## A Simplified Guide to Moving Averages – Part 2: Using Moving Averages in Trading

A Quick Recap…

In our previous article, we covered the basics of moving average. To give you a quick glimpse, moving average is an indicator used to get a comprehensive idea of the trends in a dataset. It adds up the stock price over a specific period and then divides the summation by the total number of data points to get the average.

The reason it is called a ‘moving’ average is because it is continually recalculated based on the latest price data.

We also discussed two types of moving averages: simple and exponential. Read our previous article for a detailed introduction.

Now, let’s come back to how moving averages can be used in trading.

We illustrate some instances for you:

### 1. Determining trends using MA

The direction and position of the moving average gives us crucial information about the price trend of a stock. If the price of the stock is increasing, the moving average rises; whereas, if the price of the stock is declining, the moving average falls.

A price placed above the long-term moving average reflects an overall uptrend, whereas a price placed below the moving average reflects an overall downtrend.

If the stock price rises above its moving average, a ‘buy’ signal is established, whereas when the stock price has dropped below its moving average, it generates a ‘sell’ signal.

In the below picture, we can see the chart of ICICI Bank with the time frame of 1-Day. We have used the 10-day EMA (Exponential Moving Average) for our analysis. When the stock price is above the moving average line, a ‘buy’ signal is generated, and it is the ideal time for a trader to enter a position. Similarly, when the price falls below the moving average line, a ‘sell’ signal is generated and it is a good time to exit.

### 2. Determining support and resistance using Moving Average:

Moving averages can also determine support and resistance. If there is an uptrend in the stock, long-term moving averages such as 50-day, 100-day, or 200-day act as a support level.

This is because once the price of stock touches the moving average line, there is a high chance of it bouncing back. Similarly, during a downtrend, a moving average acts as a resistance level. Here, the moving average acts as a ceiling, and if the price hits this level, there is a high chance of the stock price dropping.

Let us understand this concept with the help of an example. In the below picture, we can see the chart of Wipro Limited and the time frame is 1 day.

The moving average used for the analysis is the 100-day SMA. When there is a downtrend, the moving average acts as a resistance. After consolidation for a few days at the same level, the price declines.

On the contrary, when there is an uptrend, the same moving average line acts as a support, and once the stock price reaches the support level, it bounces back.

### 3. Identifying the crossover

The crossover forms when two different moving averages cross each other. Primarily, two types of crossovers are used in trading: the golden cross and the death cross. In both these crossovers, one moving average is for a shorter duration, while the other is for a longer duration. Generally, 50-day and 200-day moving averages are used to identify these crossovers.
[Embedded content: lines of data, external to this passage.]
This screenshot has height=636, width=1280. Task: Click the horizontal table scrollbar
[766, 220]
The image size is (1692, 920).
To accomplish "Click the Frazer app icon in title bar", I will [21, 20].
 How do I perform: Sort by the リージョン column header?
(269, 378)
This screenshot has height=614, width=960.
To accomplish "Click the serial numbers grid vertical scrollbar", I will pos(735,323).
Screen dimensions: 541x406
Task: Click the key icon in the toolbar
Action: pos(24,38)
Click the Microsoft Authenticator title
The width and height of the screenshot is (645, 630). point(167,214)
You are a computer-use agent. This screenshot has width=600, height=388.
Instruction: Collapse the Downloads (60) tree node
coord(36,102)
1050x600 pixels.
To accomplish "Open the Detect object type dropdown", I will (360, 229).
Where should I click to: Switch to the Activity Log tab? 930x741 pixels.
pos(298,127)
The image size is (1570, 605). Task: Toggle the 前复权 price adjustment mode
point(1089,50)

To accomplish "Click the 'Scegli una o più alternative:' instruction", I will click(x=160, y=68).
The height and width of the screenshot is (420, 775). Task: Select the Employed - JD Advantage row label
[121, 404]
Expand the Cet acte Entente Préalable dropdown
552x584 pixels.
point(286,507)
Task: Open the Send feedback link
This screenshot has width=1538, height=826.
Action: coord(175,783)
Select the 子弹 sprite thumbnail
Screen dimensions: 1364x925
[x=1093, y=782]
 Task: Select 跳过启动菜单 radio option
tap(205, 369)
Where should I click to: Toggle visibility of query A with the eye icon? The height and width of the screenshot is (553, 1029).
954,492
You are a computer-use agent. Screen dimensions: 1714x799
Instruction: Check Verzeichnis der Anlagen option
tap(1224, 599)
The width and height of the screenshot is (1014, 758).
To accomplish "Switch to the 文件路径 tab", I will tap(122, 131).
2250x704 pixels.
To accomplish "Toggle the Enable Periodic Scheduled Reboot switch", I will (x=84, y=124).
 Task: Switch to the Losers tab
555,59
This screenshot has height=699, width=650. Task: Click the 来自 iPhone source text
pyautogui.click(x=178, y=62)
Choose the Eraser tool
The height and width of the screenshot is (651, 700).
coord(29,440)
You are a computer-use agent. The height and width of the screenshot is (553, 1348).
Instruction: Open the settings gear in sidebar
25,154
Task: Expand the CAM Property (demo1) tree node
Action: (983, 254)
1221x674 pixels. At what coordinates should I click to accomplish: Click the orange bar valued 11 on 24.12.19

In a golden cross (bullish signal), a short-term moving average crosses above a long-term moving average, whereas in a death cross (bearish signal), the short-term moving average passes below the long-term moving average.

Let us understand this concept with the help of an example. In the below picture, we can see the chart of TATA Motors Limited with a time frame of 4 hours. Also, for our analysis, we use the 50 and 200 SMA.

The death cross forms when the short-term moving average (50 SMA) crosses below the long-term moving average (100 SMA). After the formation of the death cross, the price of the stock declines sharply. Therefore, we can say that most of the time, the death cross shows that there is the potential of a massive sell-off.

Also, in the later part of the chart, we can see the formation of a golden cross. This forms when the short-term moving average (50 SMA) passes above the long-term moving average (100 SMA). After the formation of the golden cross, the price of stock has increased gradually. Therefore, we can say that it is a good time for the trader to buy the stock.